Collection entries
__________
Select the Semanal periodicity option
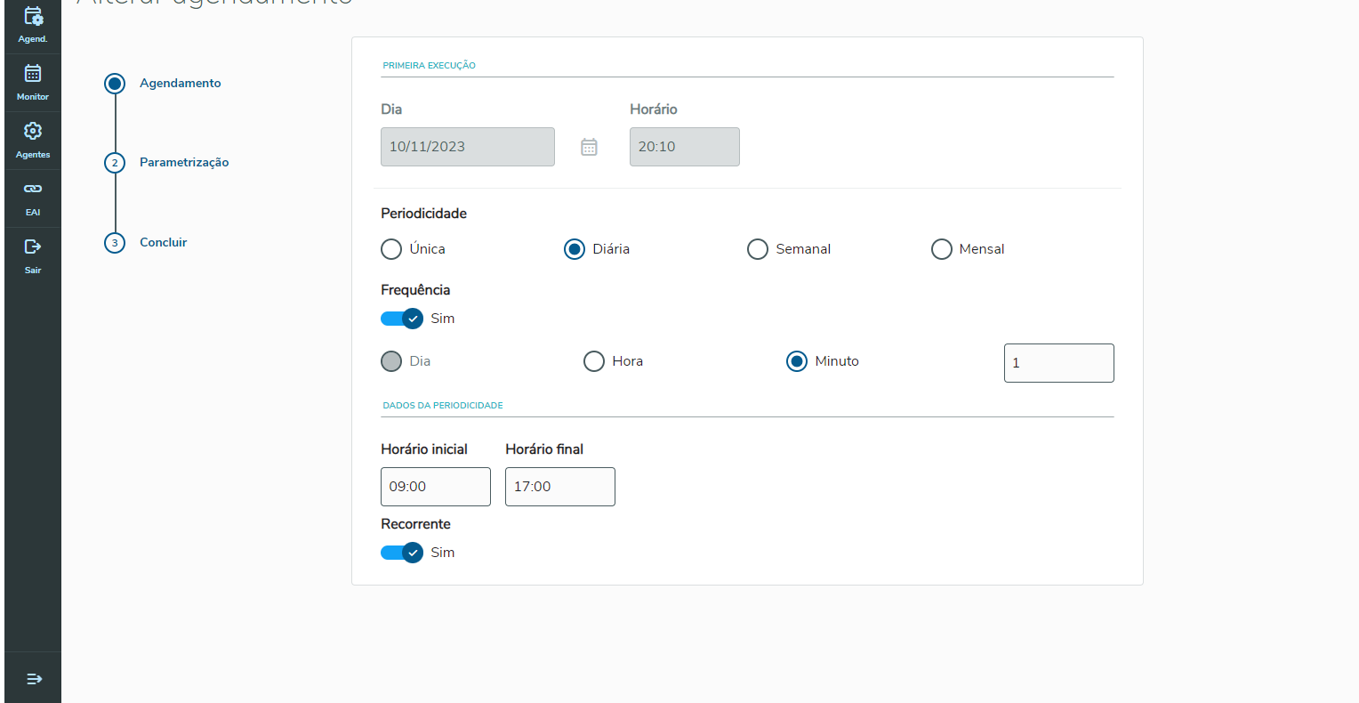Viewport: 1359px width, 703px height. [758, 249]
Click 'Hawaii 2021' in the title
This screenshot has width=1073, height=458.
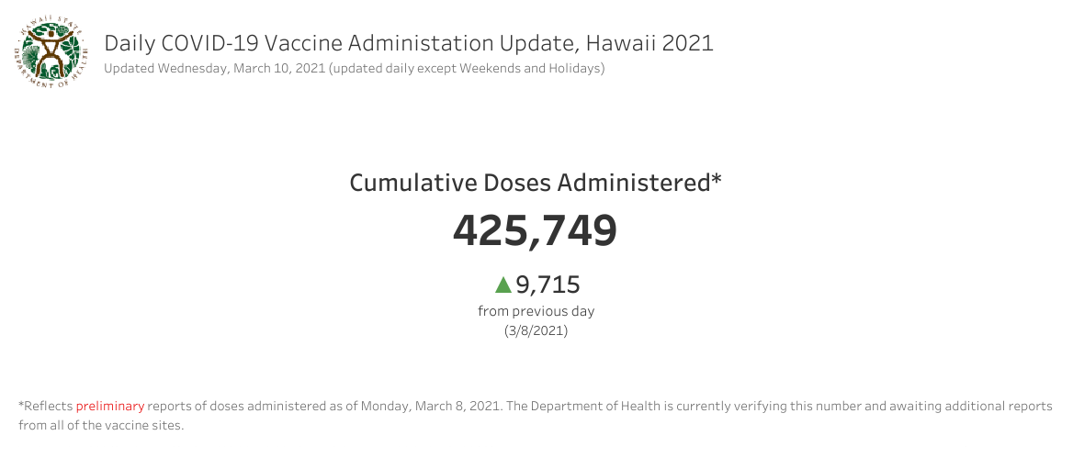coord(649,43)
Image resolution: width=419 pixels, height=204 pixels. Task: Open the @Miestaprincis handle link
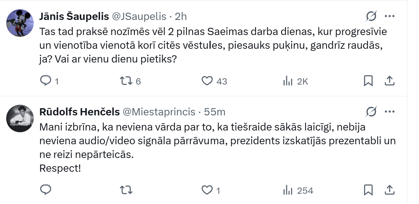(159, 112)
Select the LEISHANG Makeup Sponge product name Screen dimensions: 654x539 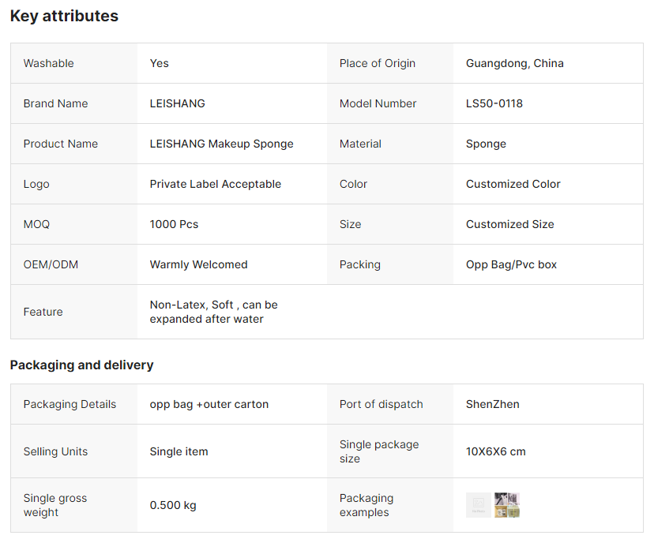[221, 144]

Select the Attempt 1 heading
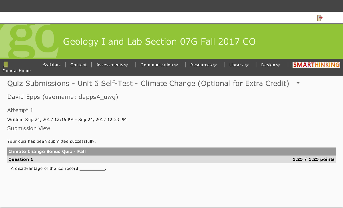(x=20, y=110)
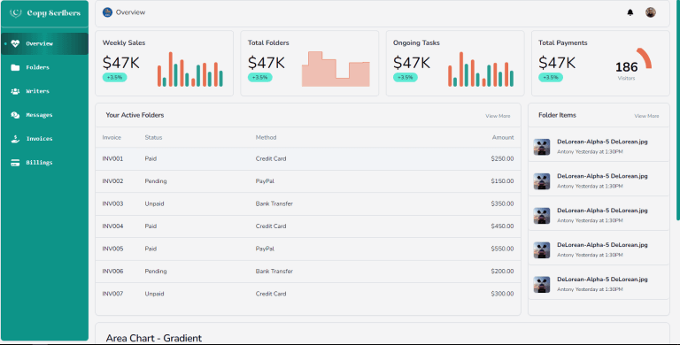The width and height of the screenshot is (680, 345).
Task: Click View More in Your Active Folders
Action: (498, 116)
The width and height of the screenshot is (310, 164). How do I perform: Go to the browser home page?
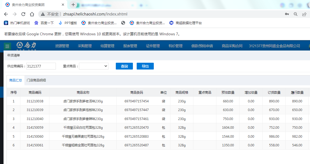click(32, 14)

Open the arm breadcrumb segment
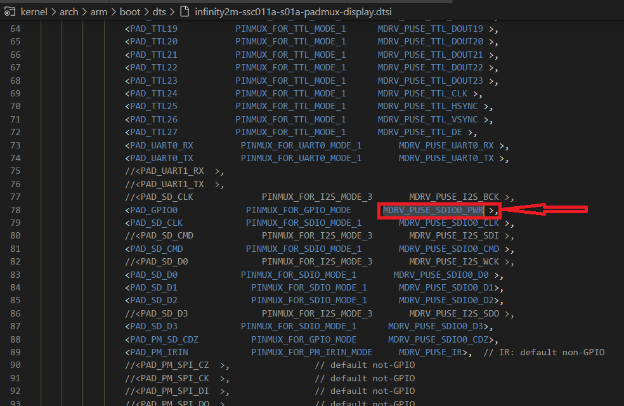click(100, 11)
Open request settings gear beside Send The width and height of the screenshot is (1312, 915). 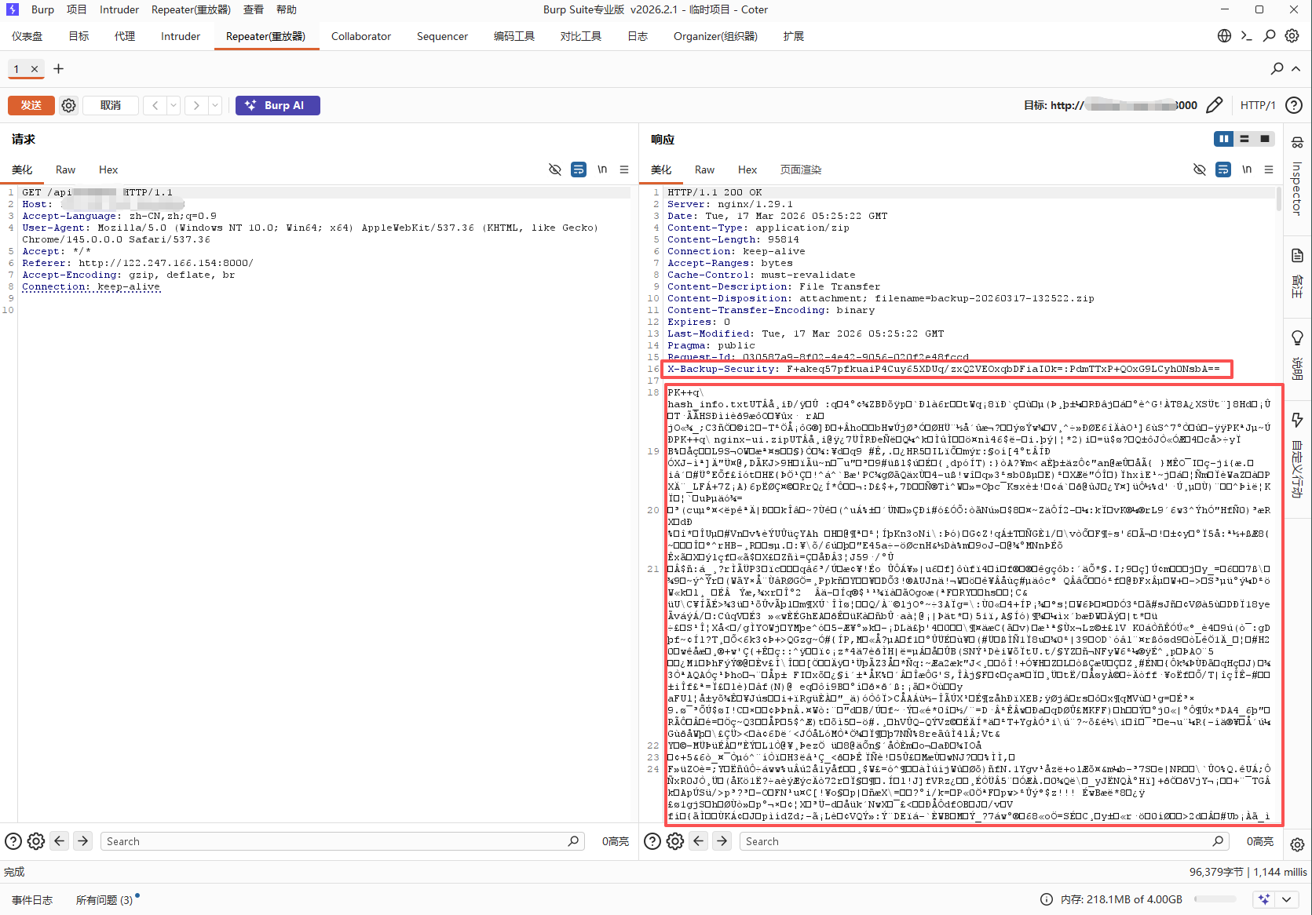69,105
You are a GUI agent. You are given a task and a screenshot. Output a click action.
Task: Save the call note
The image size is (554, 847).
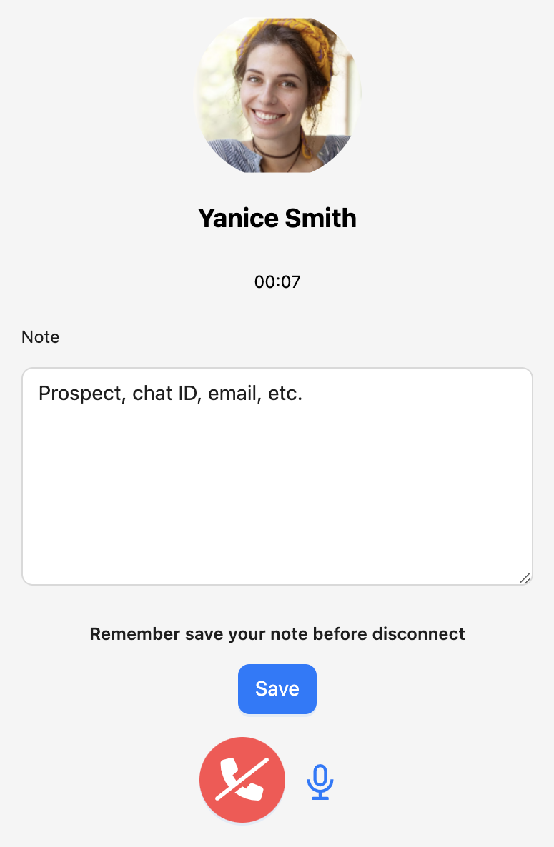(x=277, y=688)
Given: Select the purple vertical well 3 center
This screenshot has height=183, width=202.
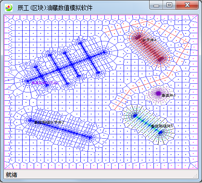Looking at the screenshot, I should tap(158, 93).
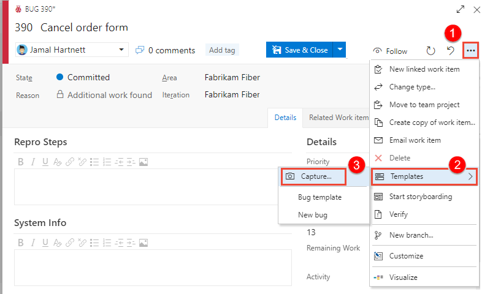The width and height of the screenshot is (482, 294).
Task: Toggle Follow on this work item
Action: [x=390, y=51]
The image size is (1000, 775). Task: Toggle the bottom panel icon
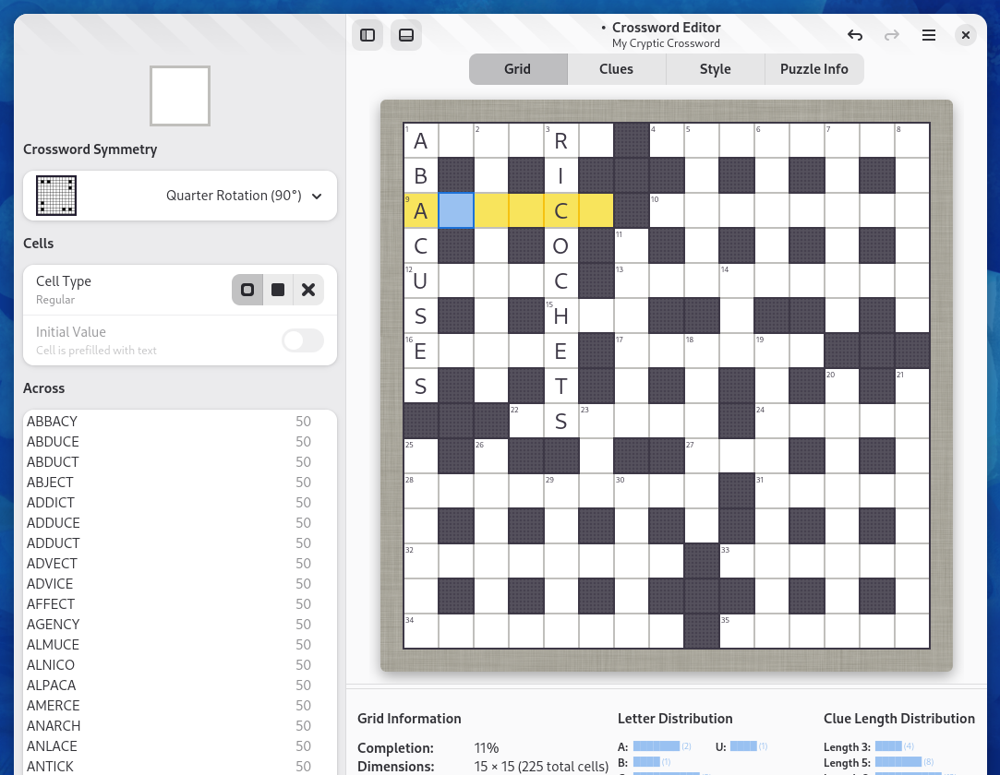[405, 34]
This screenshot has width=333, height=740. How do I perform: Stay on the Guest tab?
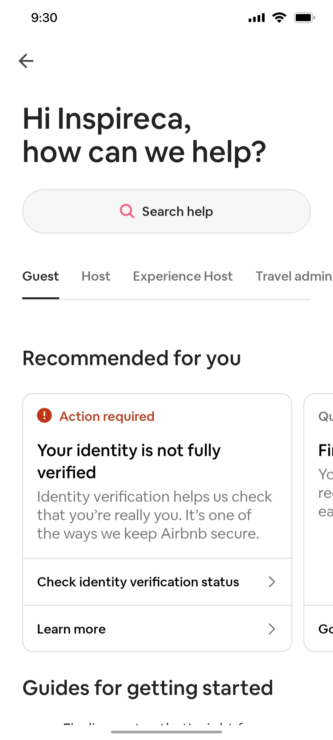point(40,276)
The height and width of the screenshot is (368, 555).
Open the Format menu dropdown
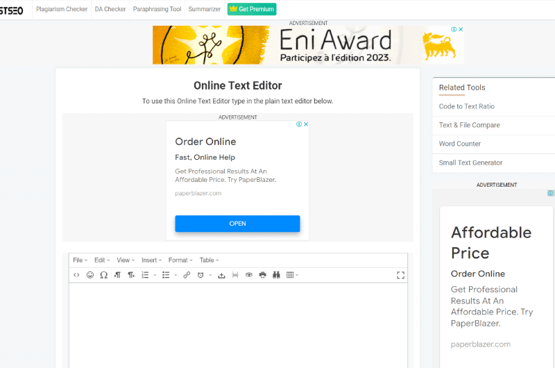tap(180, 260)
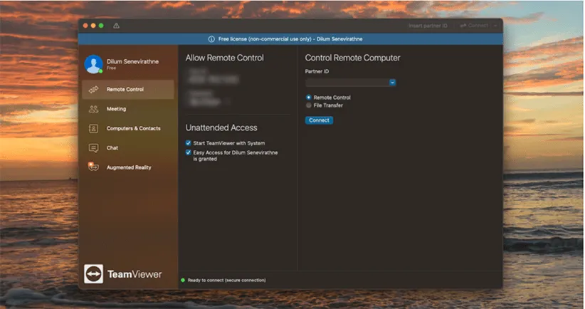This screenshot has width=585, height=309.
Task: Open the title bar Connect dropdown arrow
Action: click(494, 26)
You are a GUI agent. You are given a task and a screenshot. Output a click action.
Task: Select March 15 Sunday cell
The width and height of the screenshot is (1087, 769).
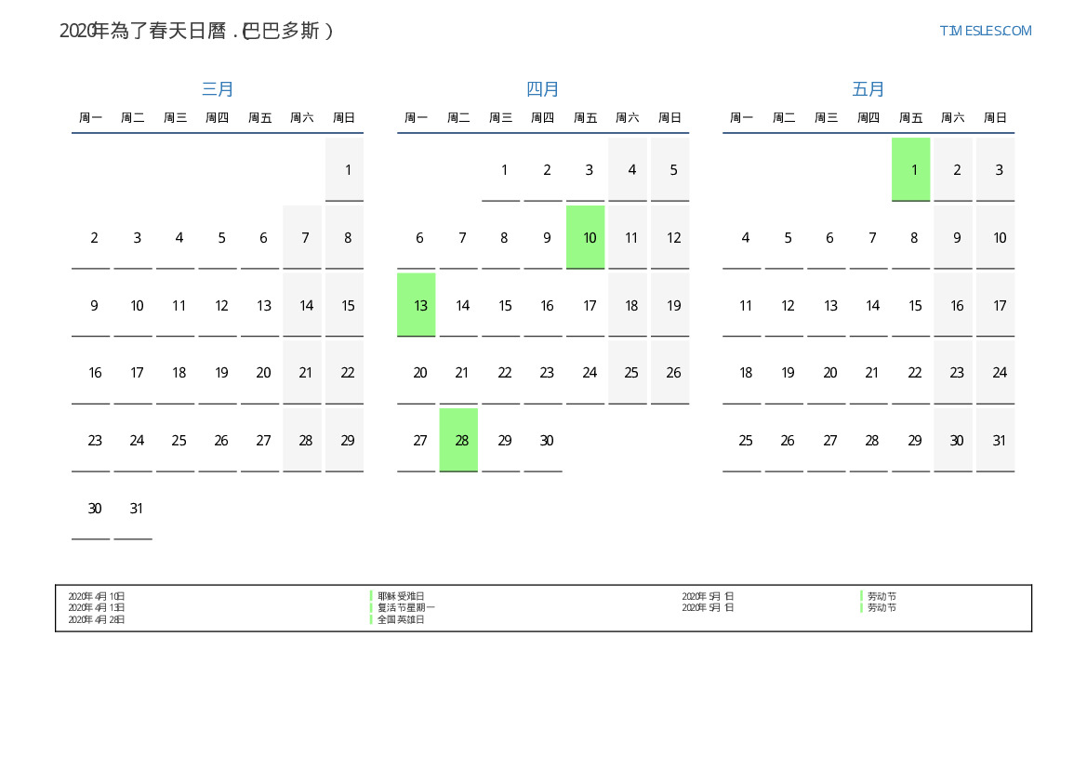point(344,305)
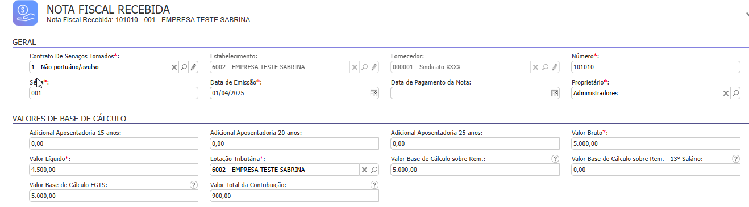Collapse the header chevron at top right
The height and width of the screenshot is (207, 749).
tap(746, 15)
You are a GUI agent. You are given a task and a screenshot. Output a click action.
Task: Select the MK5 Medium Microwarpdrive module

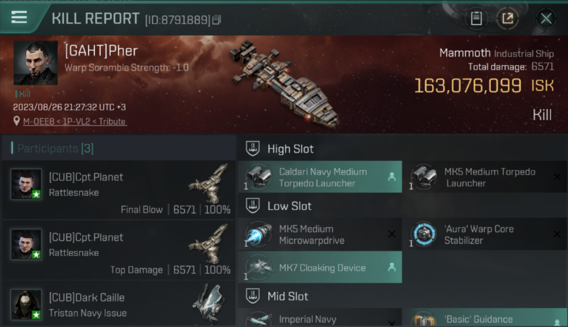tap(320, 235)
__________
** Work order **
Set down exactly, and only, the lines from the one containing "Task: Select March 15 Sunday cell" through the last line of the entries. Pictures do not belong in the copy.

** Exercise response **
Task: Select March 15 Sunday cell
The width and height of the screenshot is (1087, 769).
point(344,305)
Collapse the header chevron at top right
The height and width of the screenshot is (207, 749).
tap(746, 15)
You are a GUI agent. You are given a task and a screenshot. Output a click action.
Task: Select the MK5 Medium Microwarpdrive module

tap(320, 235)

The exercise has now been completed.